A rough description of it would be: a helmet that monitors your brain activity and convert it into signals that can be used in a variety of ways.

Although games might be the first thought, the Expressive application particularly reminded me of a previous post by Ian Foster on a Second Life hack that allows the manipulation of objects in virtual worlds as a response to some physical process.

Thursday, February 21, 2008

Hadoop - now in larger scales!

Yahoo! just reported their new deployment of a Hadoop-based application. The achievement is considered to be the world's largest Hadoop deployment in a production environment.

The scale of the application is quite impressive. They used Hadoop to process the Webmap, as part of their search engine architecture. From their post (check their website for a video with some discussion about Hadoop in this context):

* Number of links between pages in the index: roughly 1 trillion links
* Size of output: over 300 TB, compressed!
* Number of cores used to run a single Map-Reduce job: over 10,000
* Raw disk used in the production cluster: over 5 Petabytes

I can even see the difference in the quality of the search results now. :-)

Update: Greg Linden also posted about the new Hadoop-cluster. It's nice that he puts the numbers above in perspective, by comparing to Google's infrastructure.

Tuesday, February 12, 2008

Interesting Articles: IPTPS 2008

For those interested in the convergence of Online Social Networks and Peer-to-Peer Systems, it is worth taking a look at some articles in the program of the International workshop on Peer-To-Peer Systems (IPTPS).

Tuesday, January 29, 2008

Taking photography to new heights

In 1906, some panoramic pictures of San Francisco after the big earthquake were taken. These were not ordinary pictures. George Lawrence used kites to place a camera at the right place to record the extension of the damage caused by the earthquake. Besides the historic value of the pictures, they are the outcome of a quite interesting engineering project.

Two years ago, Lawrence's project was revisited. Although they did not use kites this time, the picture is still impressive. They also have some interactive version that allows you to zoom in and see more details of the landscape.
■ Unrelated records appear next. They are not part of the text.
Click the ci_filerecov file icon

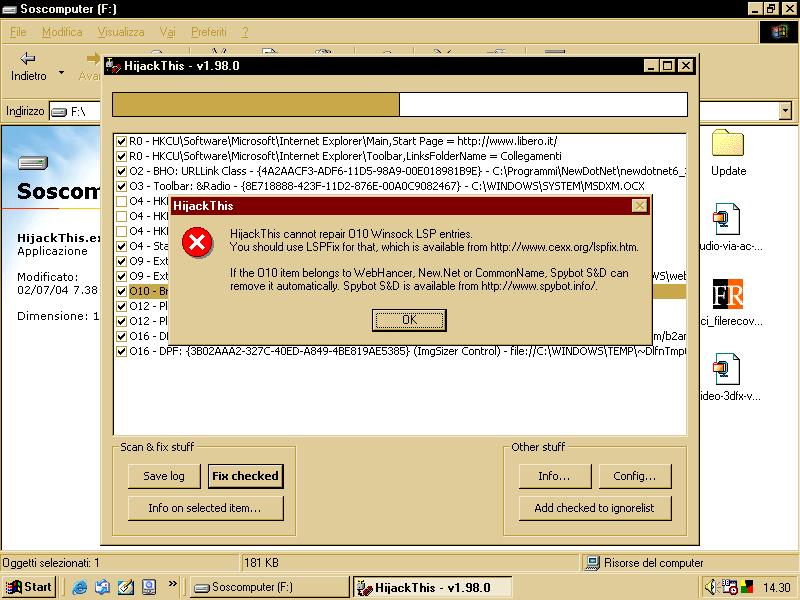728,295
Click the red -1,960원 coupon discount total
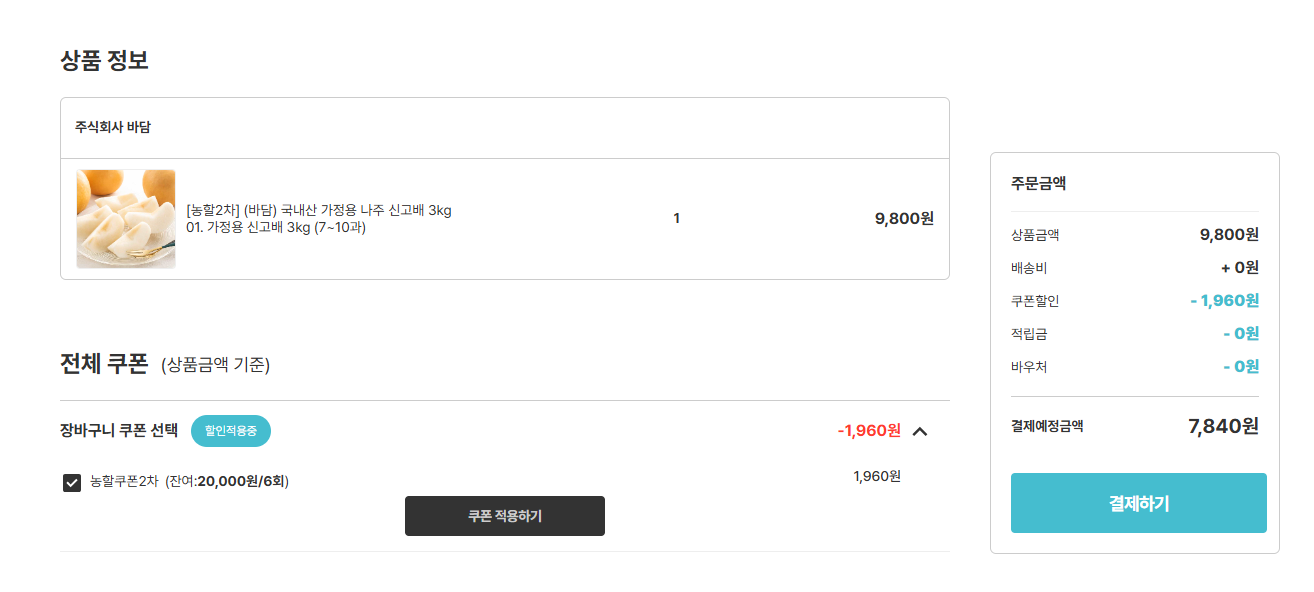The width and height of the screenshot is (1314, 592). click(869, 431)
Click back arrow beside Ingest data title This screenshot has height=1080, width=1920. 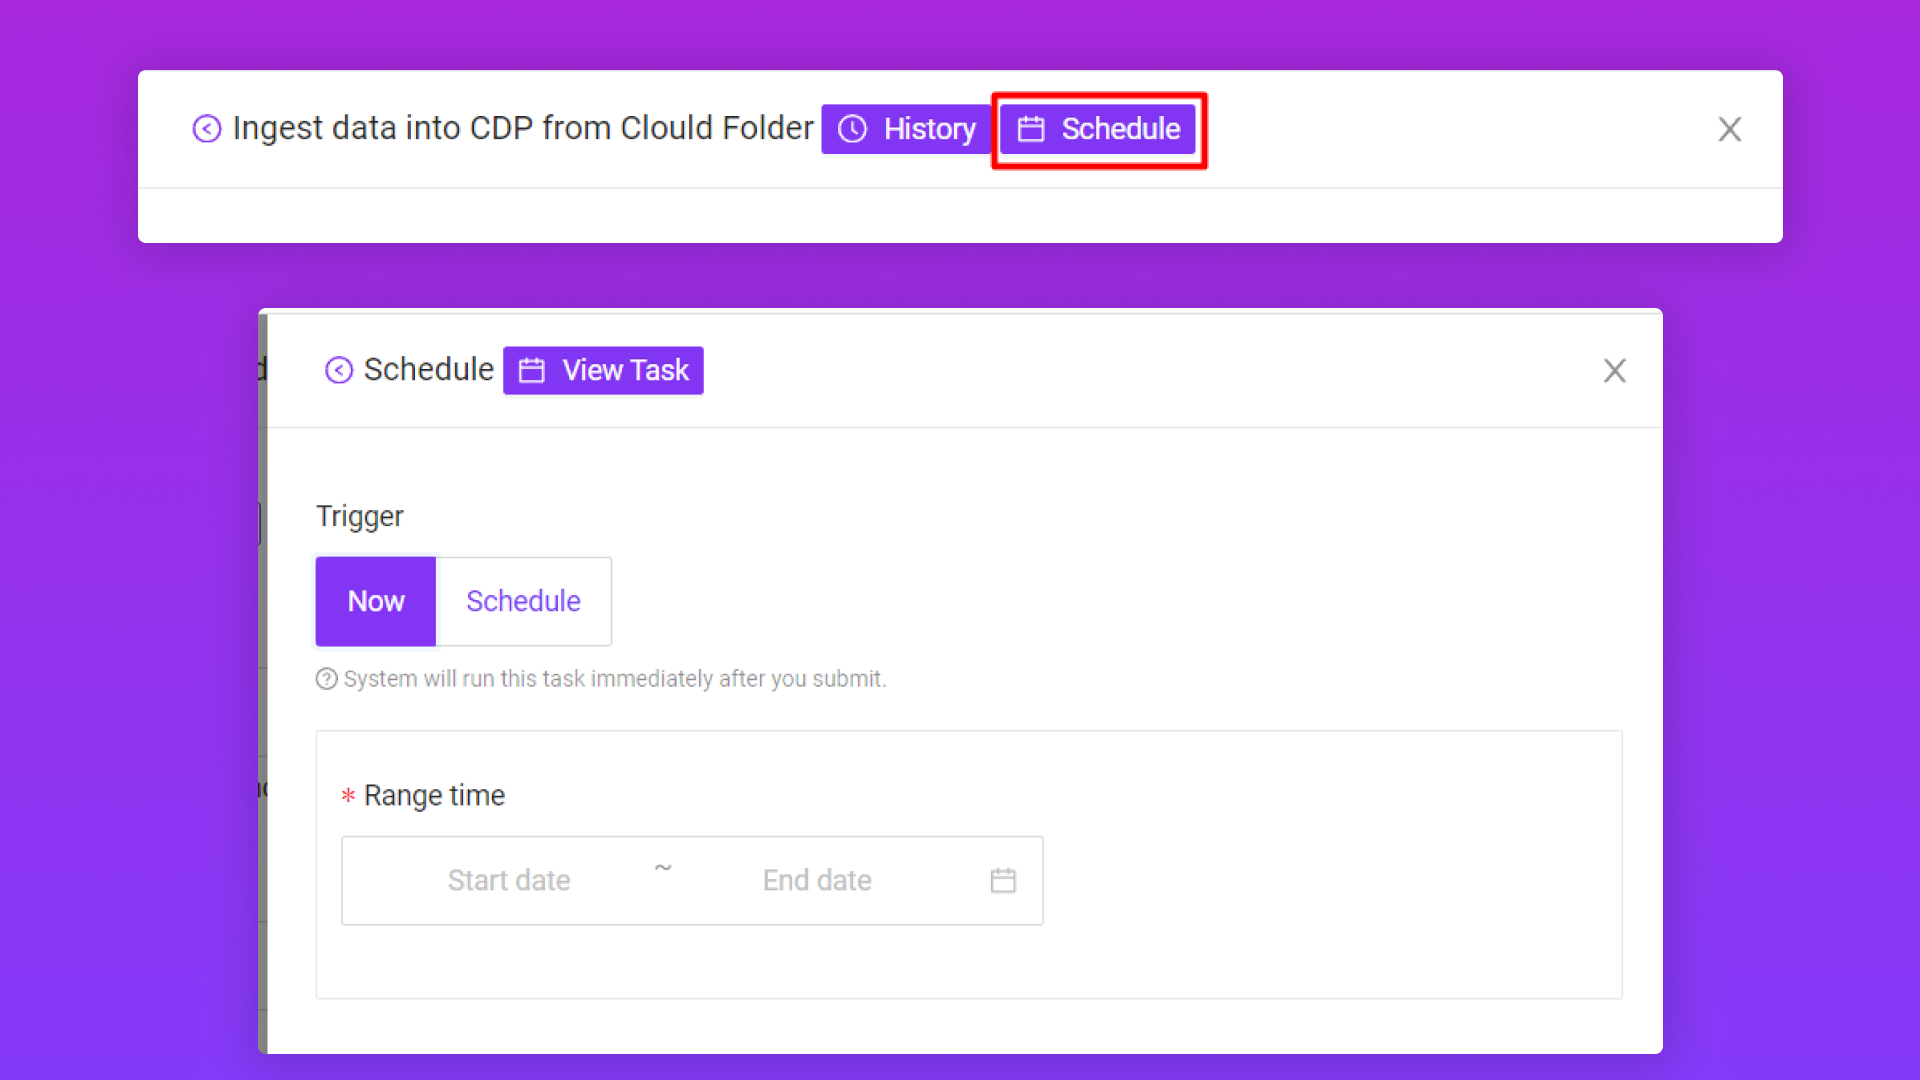click(206, 129)
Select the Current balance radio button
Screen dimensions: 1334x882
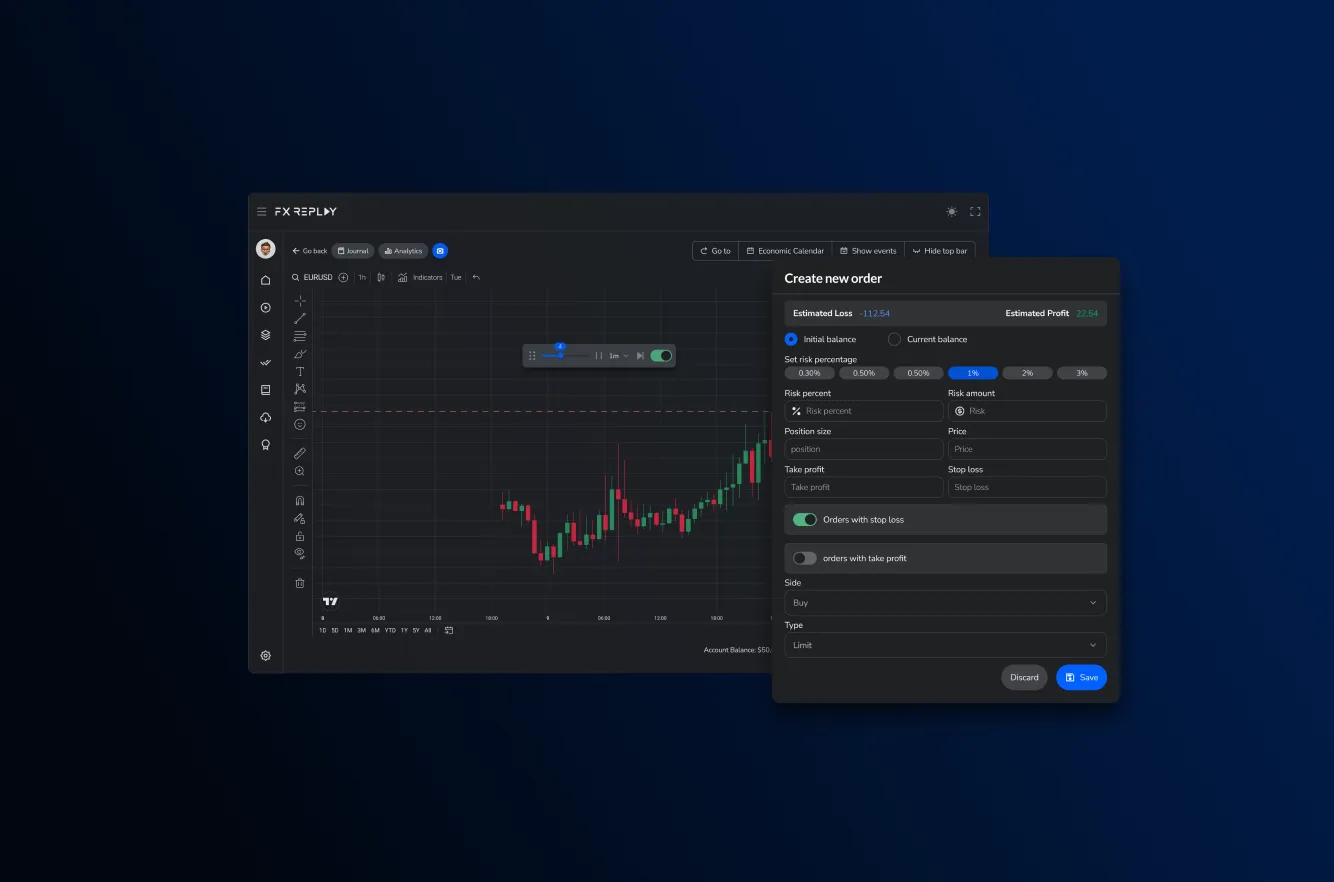click(x=893, y=339)
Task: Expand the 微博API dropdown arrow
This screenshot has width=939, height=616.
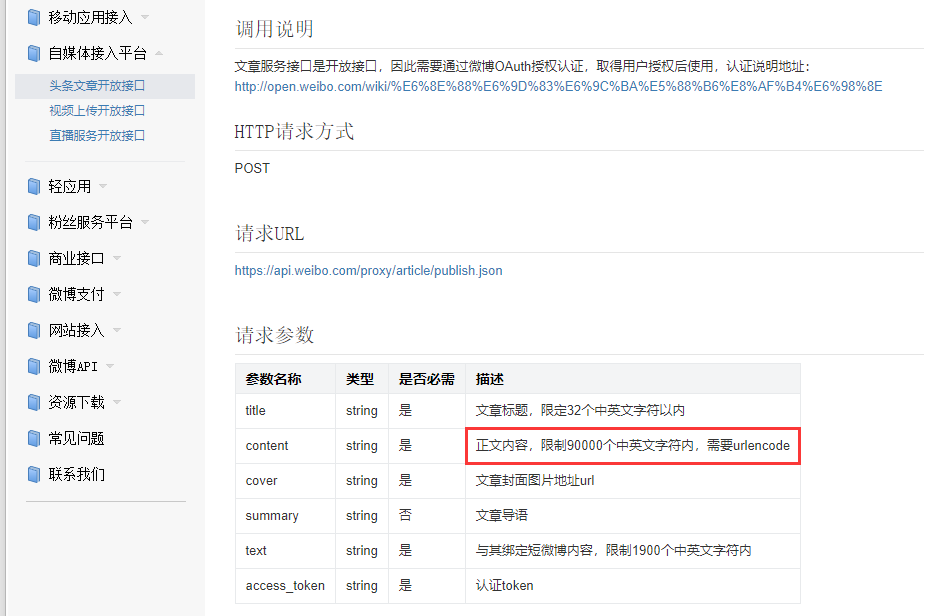Action: 110,367
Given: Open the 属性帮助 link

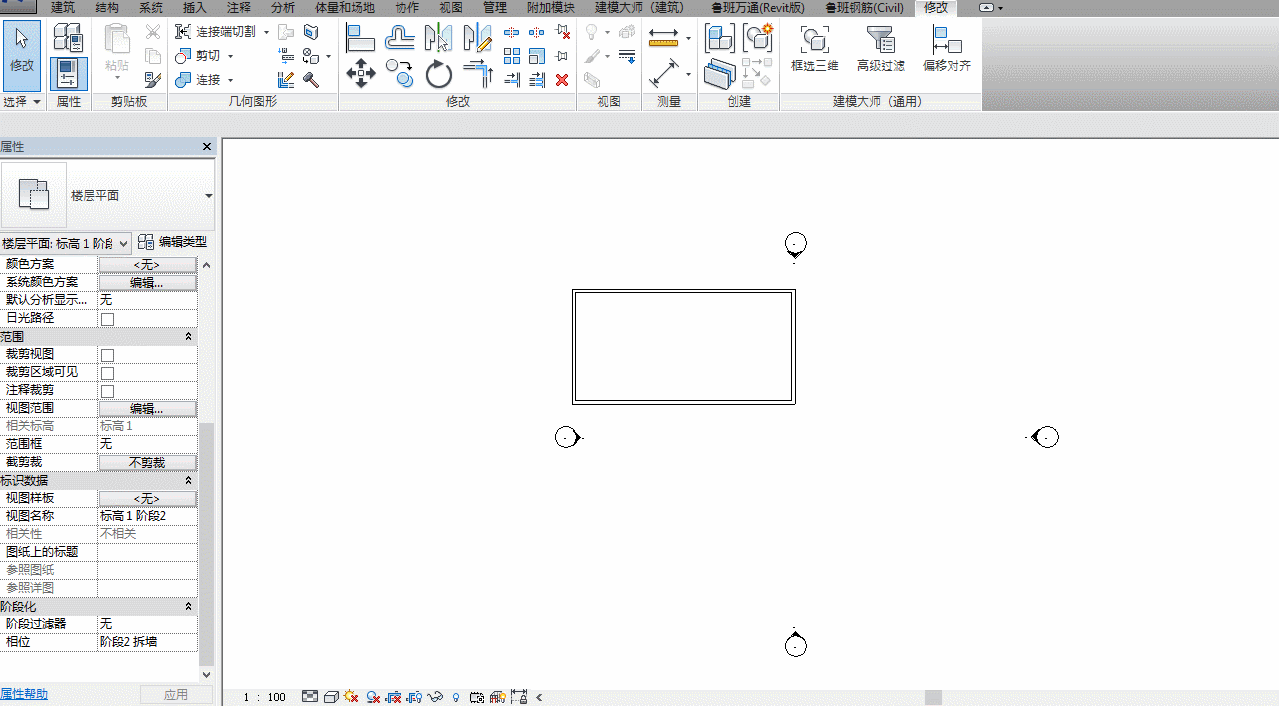Looking at the screenshot, I should 24,694.
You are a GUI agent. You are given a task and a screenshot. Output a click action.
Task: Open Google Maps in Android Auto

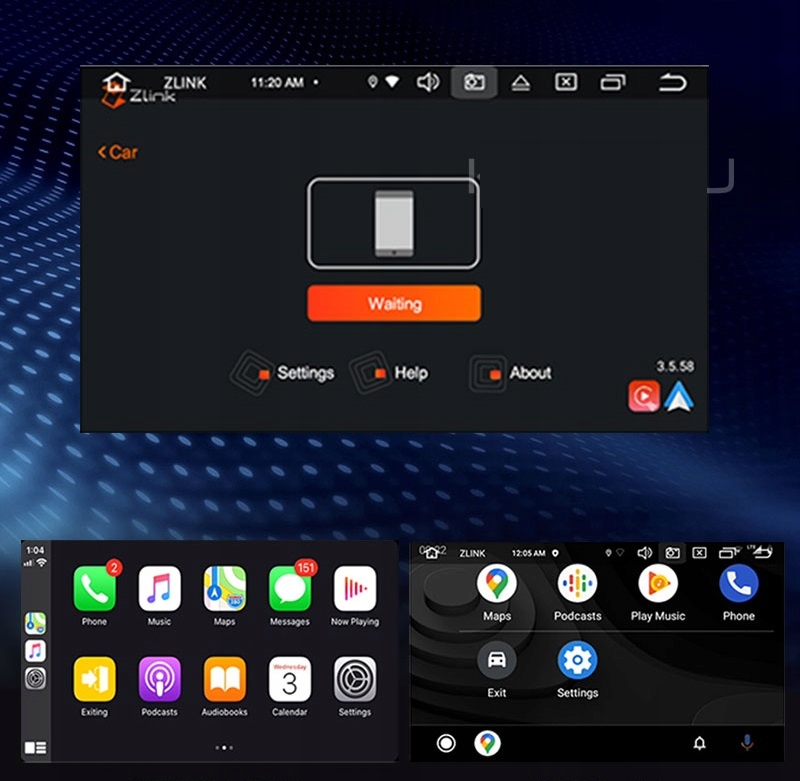497,583
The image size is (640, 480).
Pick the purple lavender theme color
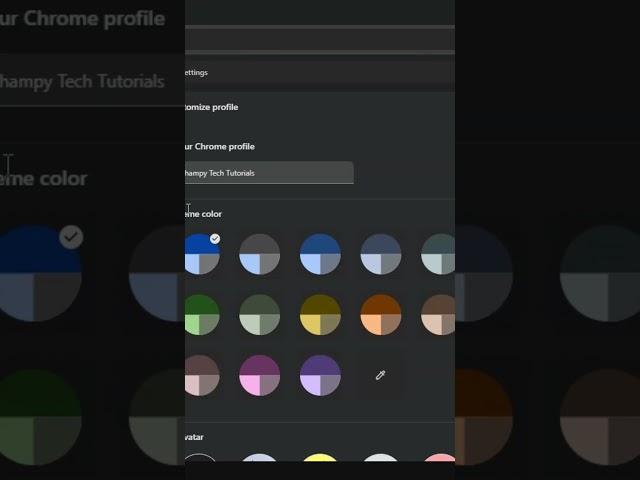pos(320,375)
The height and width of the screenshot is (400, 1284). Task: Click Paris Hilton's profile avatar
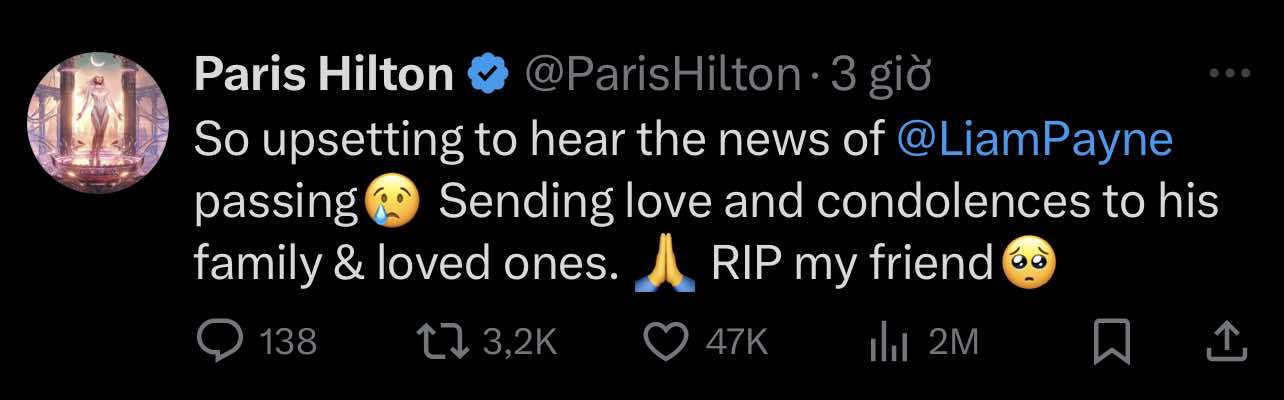click(98, 123)
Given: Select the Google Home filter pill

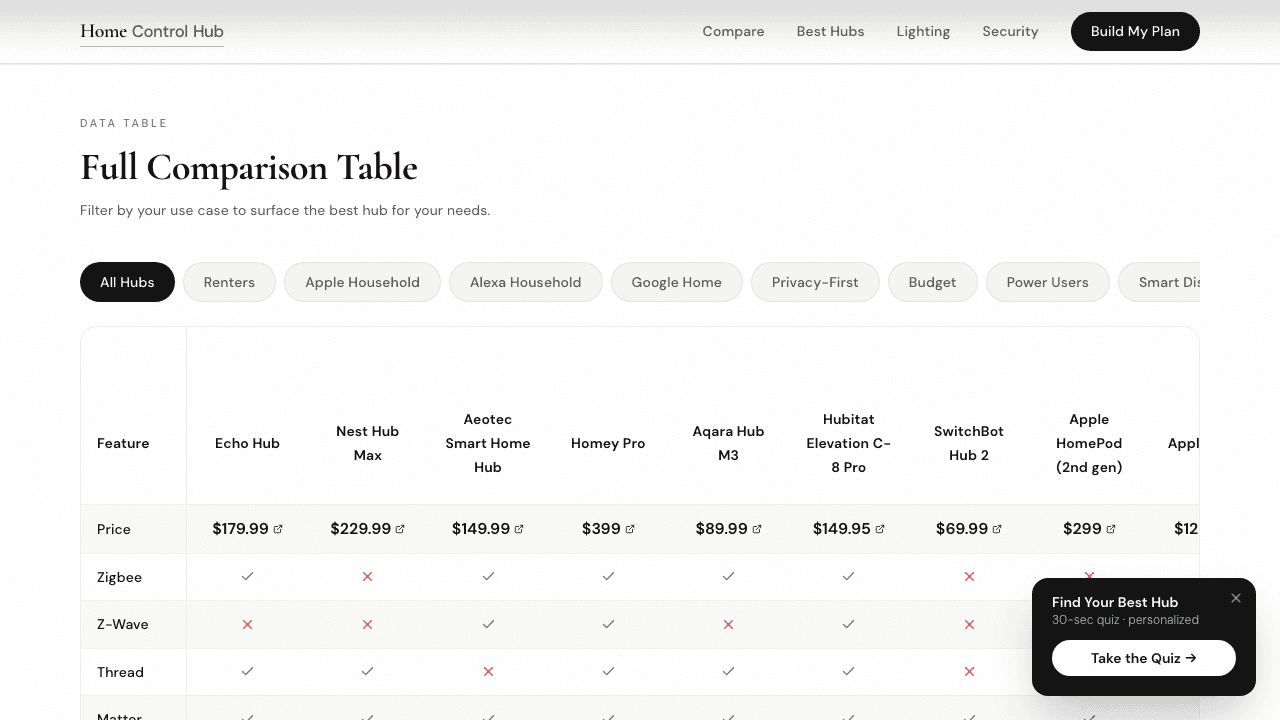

Saturday, January 19, 2008

Scientific Data For All!

The Wired Blog is running a brief article about yet another Google's initiative. The idea is to provide storage, and as far as I understood, free access to scientific data sets.

One interesting point of the article is the following:

(Google people) are providing a 3TB drive array (Linux RAID5). The array is provided in "suitcase" and shipped to anyone who wants to send they data to Google. Anyone interested gives Google the file tree, and they SLURP the data off the drive. I believe they can extend this to a larger array (my memory says 20TB).

It sounds exciting that in the near feature, we might have access to a long list of data sets. Perhaps, under a standard API. If you like buzzwords, this might be named (if it is not the case already) -- Science in the Cloud. Despite the name they will give to this, this initiative can bring a long list of advantages for the the scientific community, I think.

Finally, I wonder when the RFC for the "suitcase-based transport protocol" will be available (similar to RFC 1149). :-)

Tuesday, December 18, 2007

Content Sharing with Good Privacy Control

This is a follow up on the previous post.

Open Tag is a tool where users do have the option to select what is private and to which degree. Moreover, users may withdraw completely from the system by removing their activity traces.

Wednesday, December 12, 2007

Privacy is on the news!

These days, online privacy have attracted a great deal of attention in technology media [3][4]. Perhaps, the online privacy topic is an old concern in some specific conversation/technology/academic circles, but privacy control was apparently dragged to the general public attention more recently due to the surge of online social networks.

It was interesting to see that online service providers as Ask.com is try to sell privacy control as one feature that differentiates them from their competitors [1].

Although there is an interest in the market to raise some awareness about privacy and to allow users to control the access to their online footprints [2], there is a question whether this will attract more consumers or not.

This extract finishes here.